Your 401K May Soon Get More ComplicatedPhillip Zweig
If employees don't already have enough good reasons to think carefully about how to invest their retirement dollars, they may have one more on Jan. 1. That's when new Labor Dept. rules take effect that will enable employers offering 401(k)s and other so-called defined-contribution plans to wash their hands of legal responsibility for losses resulting from workers' poor investment decisions.
To get off the fiduciary hook, employers will have to offer at least three broad, diversified investment options, supply sufficient information on the plan and picking investments, and permit asset shifts at least every quarter. If the plan offers especially risky selections, such as global or sector funds, workers must be able to move money out as often as "appropriate."

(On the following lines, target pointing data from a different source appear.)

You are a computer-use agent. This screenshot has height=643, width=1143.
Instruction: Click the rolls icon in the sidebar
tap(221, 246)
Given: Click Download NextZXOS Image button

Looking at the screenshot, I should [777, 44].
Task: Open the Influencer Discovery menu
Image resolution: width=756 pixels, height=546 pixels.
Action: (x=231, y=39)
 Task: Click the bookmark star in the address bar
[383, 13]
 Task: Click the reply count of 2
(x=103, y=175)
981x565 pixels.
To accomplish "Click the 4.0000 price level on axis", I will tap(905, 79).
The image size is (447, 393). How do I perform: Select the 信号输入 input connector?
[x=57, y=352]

Employers aren't required to comply with the rules, contained in Section 404(c) of the Employee Retirement Income Security Act of 1974 (ERISA), but many companies are making adjustments to escape potential liability. For example, those that offer only fixed-income funds may add, say, a blue-chip equity and a growth fund. Although plan sponsors have generally been increasing their options anyway, some still have just one or two selections. They're also bringing in mutual-fund managers, such as Fidelity Investments and Dreyfus, to hold financial planning seminars, and hiring benefit consultants, such as Towers Perrin, to prepare training materials.

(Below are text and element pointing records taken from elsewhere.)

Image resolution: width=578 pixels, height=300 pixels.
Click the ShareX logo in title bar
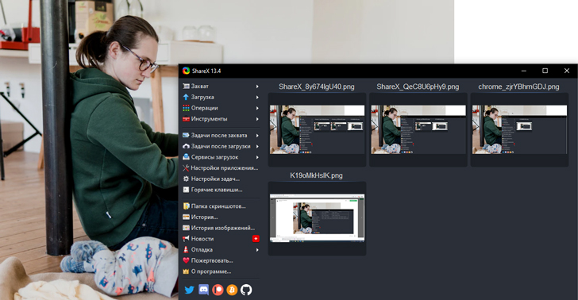pos(186,71)
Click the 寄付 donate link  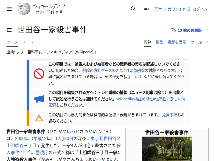click(158, 9)
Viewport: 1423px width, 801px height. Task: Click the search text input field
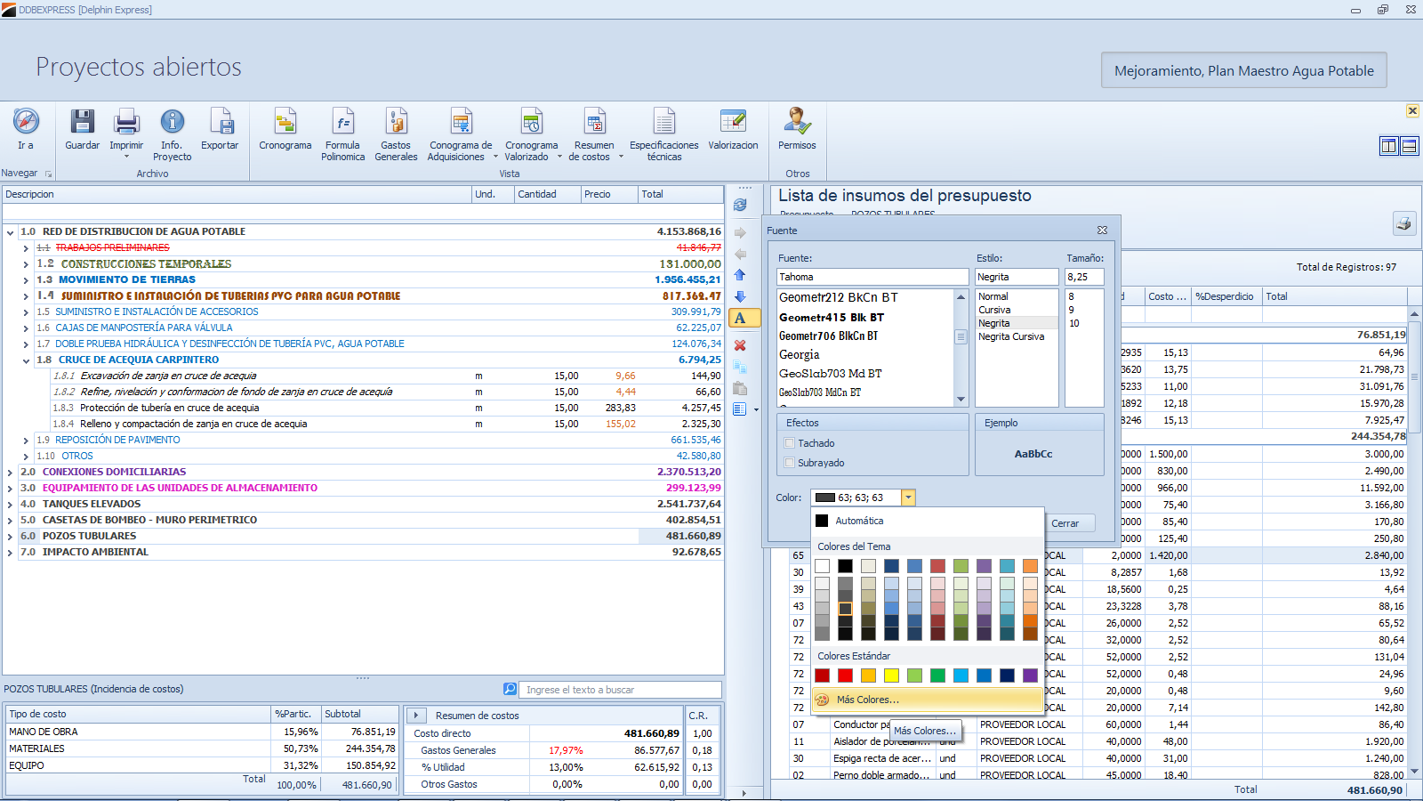point(619,690)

LAGGARDS. Thanks to the rules, employees who never had to make difficult decisions about allocating retirement kitties will soon be forced to think harder about this. Planners say the most common mistake workers make is putting all their money in the most conservative funds, such as money markets, or those guaranteeing a set rate of return. Over the long term, adds a Labor Dept. benefits specialist who helped draft the regs, "the difference between 7% and 10% may mean the difference between a comfortable retirement and living on the edge."
In general, planners counsel younger employees to invest relatively more money in stocks and less in bonds and fixed investments. As they get closer to retirement, they can shift assets into less volatile, income-producing funds. Jeffrey Franklin, president of Franklin Planning Associates in New York, advises making whatever 401(k) contribution is necessary to trigger the largest possible employer-matching contribution.
Incredibly, some employees still aren't taking advantage of 401(k) plans at all, says Susan Olin, an underwriting manager for John Hancock Financial Services. She thinks that the new education programs could help change that. Her message to laggards: Get with the program.